More efficient data structure for build set graphs

Problem

The current petgraph-based implementation has performance bottlenecks:

  • Loading overview pages requires iterating through many large graphs to find builds with specific statuses
  • Finding and updating builds by pkgbase requires graph traversal

Solution

Use SQLite tables with strategic indexes for common queries while keeping in-memory petgraph where necessary for traversal operations.

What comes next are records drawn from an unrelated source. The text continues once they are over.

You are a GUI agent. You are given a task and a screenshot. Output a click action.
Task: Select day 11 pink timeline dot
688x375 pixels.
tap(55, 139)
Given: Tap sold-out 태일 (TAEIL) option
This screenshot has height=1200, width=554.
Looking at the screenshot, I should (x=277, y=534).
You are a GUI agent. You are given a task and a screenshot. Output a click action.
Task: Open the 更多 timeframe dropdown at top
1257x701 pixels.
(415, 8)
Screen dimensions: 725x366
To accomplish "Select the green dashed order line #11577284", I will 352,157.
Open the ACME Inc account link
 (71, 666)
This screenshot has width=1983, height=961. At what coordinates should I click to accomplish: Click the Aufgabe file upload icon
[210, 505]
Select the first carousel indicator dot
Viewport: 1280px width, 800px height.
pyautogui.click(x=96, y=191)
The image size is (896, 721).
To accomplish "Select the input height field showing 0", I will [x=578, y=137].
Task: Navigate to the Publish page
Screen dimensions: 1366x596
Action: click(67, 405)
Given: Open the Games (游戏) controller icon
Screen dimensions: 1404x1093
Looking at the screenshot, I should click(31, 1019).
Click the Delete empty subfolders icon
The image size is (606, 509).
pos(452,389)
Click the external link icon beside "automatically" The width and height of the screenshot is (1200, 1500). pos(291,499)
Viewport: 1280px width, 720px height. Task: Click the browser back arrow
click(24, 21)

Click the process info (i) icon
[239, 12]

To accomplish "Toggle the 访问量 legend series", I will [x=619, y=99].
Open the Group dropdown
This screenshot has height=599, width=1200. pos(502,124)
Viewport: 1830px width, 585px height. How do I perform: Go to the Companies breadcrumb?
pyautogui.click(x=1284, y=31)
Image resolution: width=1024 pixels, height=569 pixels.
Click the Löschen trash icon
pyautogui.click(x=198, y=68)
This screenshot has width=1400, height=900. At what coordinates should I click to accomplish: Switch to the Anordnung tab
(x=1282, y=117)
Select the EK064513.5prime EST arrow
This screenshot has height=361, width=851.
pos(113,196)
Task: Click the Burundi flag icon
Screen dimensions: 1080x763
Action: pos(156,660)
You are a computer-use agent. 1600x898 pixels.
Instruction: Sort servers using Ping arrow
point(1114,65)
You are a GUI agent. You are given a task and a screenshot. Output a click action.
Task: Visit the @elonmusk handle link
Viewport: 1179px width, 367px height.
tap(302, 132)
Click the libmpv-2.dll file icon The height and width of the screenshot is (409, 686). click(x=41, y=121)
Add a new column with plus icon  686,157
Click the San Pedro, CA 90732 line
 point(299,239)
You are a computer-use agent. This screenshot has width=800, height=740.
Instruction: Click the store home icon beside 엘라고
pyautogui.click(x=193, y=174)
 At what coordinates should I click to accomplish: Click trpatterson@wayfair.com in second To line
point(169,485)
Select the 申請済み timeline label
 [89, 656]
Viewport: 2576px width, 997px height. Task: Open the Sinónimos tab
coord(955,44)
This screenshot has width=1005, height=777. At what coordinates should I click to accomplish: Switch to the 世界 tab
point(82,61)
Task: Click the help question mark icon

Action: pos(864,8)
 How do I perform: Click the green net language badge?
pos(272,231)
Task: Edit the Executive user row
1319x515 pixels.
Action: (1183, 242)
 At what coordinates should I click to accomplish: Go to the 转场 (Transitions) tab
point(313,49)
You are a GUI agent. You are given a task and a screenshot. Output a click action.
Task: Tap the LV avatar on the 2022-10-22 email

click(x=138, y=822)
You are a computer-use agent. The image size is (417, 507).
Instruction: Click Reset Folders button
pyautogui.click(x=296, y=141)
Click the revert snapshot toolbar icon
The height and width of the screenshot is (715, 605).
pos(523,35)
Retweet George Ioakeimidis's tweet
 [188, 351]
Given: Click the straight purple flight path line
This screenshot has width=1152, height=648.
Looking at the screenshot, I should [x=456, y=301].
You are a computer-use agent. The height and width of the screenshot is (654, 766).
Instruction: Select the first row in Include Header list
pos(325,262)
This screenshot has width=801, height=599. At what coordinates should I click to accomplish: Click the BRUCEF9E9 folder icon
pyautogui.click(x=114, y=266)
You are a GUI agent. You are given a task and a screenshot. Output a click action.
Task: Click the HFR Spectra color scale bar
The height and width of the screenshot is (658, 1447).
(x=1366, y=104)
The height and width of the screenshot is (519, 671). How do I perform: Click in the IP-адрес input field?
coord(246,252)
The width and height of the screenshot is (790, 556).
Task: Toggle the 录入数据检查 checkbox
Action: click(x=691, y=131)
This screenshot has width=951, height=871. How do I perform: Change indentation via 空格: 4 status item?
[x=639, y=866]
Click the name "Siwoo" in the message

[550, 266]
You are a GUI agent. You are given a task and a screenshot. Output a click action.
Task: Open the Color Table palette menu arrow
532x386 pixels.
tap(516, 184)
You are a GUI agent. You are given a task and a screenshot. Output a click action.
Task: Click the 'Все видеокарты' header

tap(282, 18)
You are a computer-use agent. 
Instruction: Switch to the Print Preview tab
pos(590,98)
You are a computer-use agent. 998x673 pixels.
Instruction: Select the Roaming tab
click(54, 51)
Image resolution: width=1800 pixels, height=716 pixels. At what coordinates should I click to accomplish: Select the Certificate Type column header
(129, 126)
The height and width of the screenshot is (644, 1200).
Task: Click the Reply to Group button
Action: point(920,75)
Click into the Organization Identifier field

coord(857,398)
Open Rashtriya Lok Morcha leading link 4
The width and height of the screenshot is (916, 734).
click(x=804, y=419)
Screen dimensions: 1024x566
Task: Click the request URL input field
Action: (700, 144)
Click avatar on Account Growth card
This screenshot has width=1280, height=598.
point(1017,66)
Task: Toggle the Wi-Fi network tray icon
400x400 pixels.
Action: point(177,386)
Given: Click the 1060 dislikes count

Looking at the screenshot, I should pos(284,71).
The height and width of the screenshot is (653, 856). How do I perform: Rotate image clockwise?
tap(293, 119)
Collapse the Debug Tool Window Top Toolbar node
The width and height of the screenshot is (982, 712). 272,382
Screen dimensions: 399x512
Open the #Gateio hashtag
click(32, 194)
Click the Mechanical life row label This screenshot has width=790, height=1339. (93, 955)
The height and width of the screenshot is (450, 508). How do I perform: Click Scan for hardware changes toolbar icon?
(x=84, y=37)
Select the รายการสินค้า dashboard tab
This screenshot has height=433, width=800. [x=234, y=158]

This moves frequently-accessed data into indexed database tables:

  • Status filtering across multiple graphs becomes a simple indexed query instead of loading and iterating through thousands of nodes
  • Pkgbase lookups are reduced from graph traversal to direct index lookups
  • Many usages of petgraph can be replaced with simple, efficient sql queries
  • Graph calculation still works better with petgraph, but we won't have to store json blobs of petgraph structs in the db anymore

Database Schema

CREATE TABLE builds (
    id INTEGER PRIMARY KEY,
    namespace_id INTEGER NOT NULL REFERENCES namespaces(id),
    iteration_id INTEGER NOT NULL REFERENCES iterations(id),
    architecture TEXT NOT NULL,
    pkgbase TEXT NOT NULL,
    branch TEXT NOT NULL,
    commit TEXT NOT NULL,
    status TEXT NOT NULL,
    version TEXT NOT NULL,
    pkgnames TEXT NOT NULL,  -- JSON array
    UNIQUE(namespace_id, iteration_id, architecture, pkgbase),
    FOREIGN KEY (namespace_id) REFERENCES namespaces(id),
    FOREIGN KEY (iteration_id) REFERENCES iterations(id)
);

CREATE TABLE edges (
    dependent_build_id INTEGER NOT NULL REFERENCES builds(id),
    depends_on_build_id INTEGER NOT NULL REFERENCES builds(id),
    PRIMARY KEY (dependent_build_id, depends_on_build_id),
    FOREIGN KEY (dependent_build_id) REFERENCES builds(id),
    FOREIGN KEY (depends_on_build_id) REFERENCES builds(id)
);

Indexes:

  • Pkgbase lookup: CREATE INDEX idx_builds_lookup ON builds(namespace_id, iteration_id, architecture, pkgbase)
  • Global status filtering: CREATE INDEX idx_builds_status ON builds(status)
  • Forward dependency traversal: CREATE INDEX idx_edges_forward ON edges(dependent_build_id, depends_on_build_id)
  • Reverse dependency traversal: CREATE INDEX idx_edges_reverse ON edges(depends_on_build_id, dependent_build_id)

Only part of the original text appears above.